J'ai bien compris qu'il se passait – encore – un truc du côté de la Palestine. La fréquence des mails de propagande de mon prolixe ami Youssef s'est rapidement intensifiée, comme au plus fort de la crise Dieudonné cet hiver. Essentiellement des liens vers des vidéos. Que je ne regarde pas. Et puis il est passé aux SMS. Ça c'était inédit. Appel au boycott, citation d'Einstein, parallèle avec les bombardements de Franco me laissant dubitatif… là, je me suis dit que ça devait prendre de l'ampleur, que lémédias avaient dû trouver un petit nom à cette nouvelle crise, du genre "intifada épisode 12". Sans susciter pour autant chez moi l'envie d'approcher un kiosque, encore moins de croiser par malheur un poste de télévision à l'heure des infos.
Il faut dire que ça pourrait arriver facilement, voyez-vous. Je n'habite pas aux Kerguelen ou dans un bunker, mais dans une grande ville française, avec plusieurs déplacements hebdomadaires à Paris en TGV. Des kiosques, j'en croise au moins cinq à chaque trajet en train. Dont deux à 10 mètres l'un de l'autre dans ma gare de province. Pareil pour les postes de télévision à l'heure des infos. Surtout depuis qu'on a inventé les chaines de télévisions où c'est toujours l'heure des infos. Et que ces chaines sont retransmises dans le hall de tout siège social qui se respecte, dans la salle de petit déjeuner de tout hôtel qui se respecte, dans la salle de toute brasserie qui se respecte.

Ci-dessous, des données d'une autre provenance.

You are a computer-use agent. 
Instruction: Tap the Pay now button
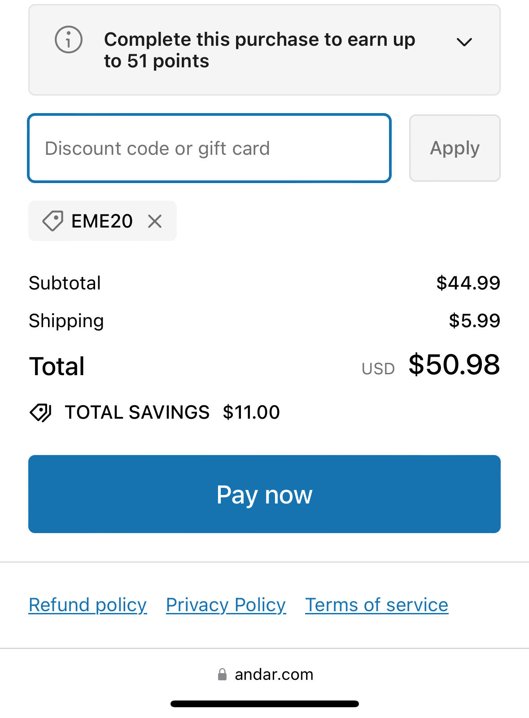(x=264, y=494)
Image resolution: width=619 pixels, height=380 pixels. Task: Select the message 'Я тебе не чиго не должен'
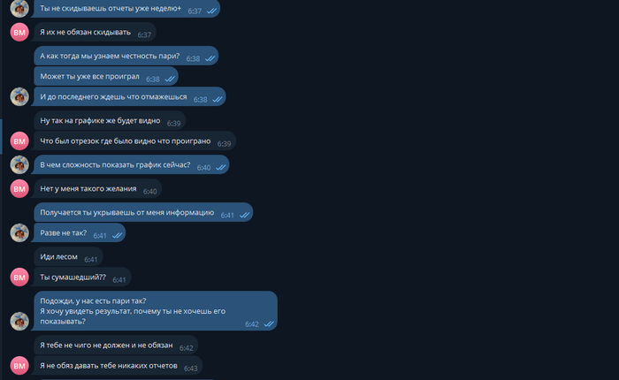click(116, 346)
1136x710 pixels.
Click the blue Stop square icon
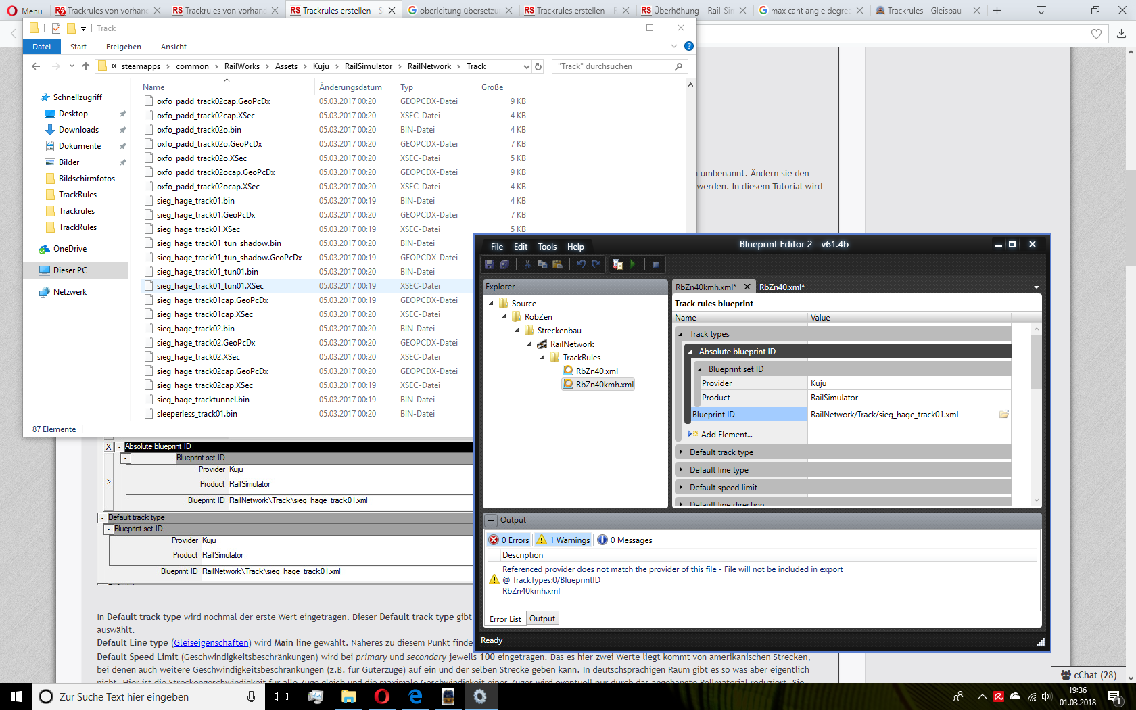(656, 264)
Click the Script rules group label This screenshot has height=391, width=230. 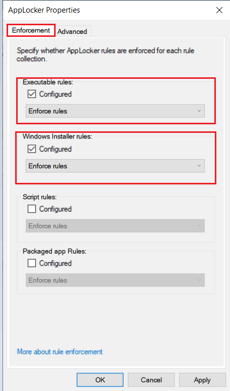[x=39, y=197]
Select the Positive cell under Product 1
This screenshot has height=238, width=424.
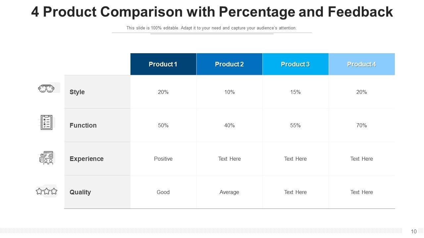pyautogui.click(x=163, y=159)
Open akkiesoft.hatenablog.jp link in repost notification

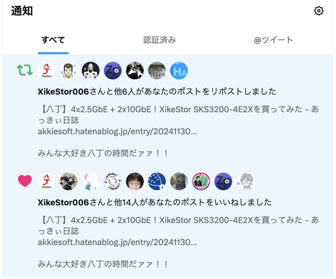pyautogui.click(x=118, y=131)
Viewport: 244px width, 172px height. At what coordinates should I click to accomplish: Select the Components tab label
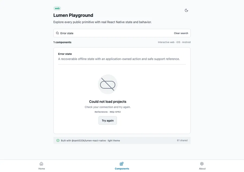[x=122, y=168]
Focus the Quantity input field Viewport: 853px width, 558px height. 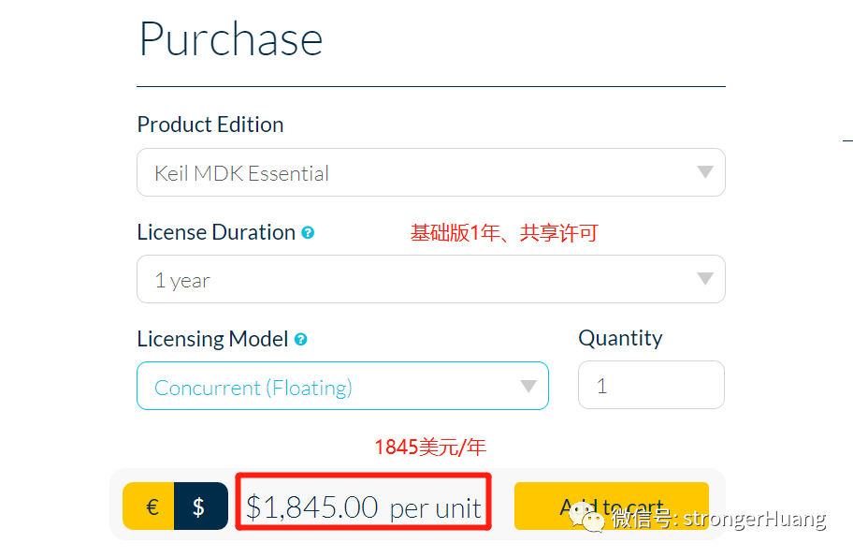651,385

Bref, je vis au cœur de la société hyper-médiatisée... sans les médias ! Mon bunker virtuel, je l'ai bâti au fil des années, presque inconsciemment mais inexorablement. Sur une période de douze ou quinze ans, j'ai éteint les canaux un par un : la télé, la radio, la presse écrite – que j'utilisais finalement peu – et les deux petits derniers, les plus intrusifs, la presse gratuite et le web. Restent quelques poches de résistance éparses, quelques lucarnes récurrentes ou ponctuelles dans les murs du bunker qui sont autant d'opportunités de questionner l'existence de celui-ci. Et puis les mails de Youssef. Avec ses liens vers des vidéos que je ne regarde pas. Et maintenant ses SMS. Que je lis. Il est malin Youssef, il a tout compris au multicanal.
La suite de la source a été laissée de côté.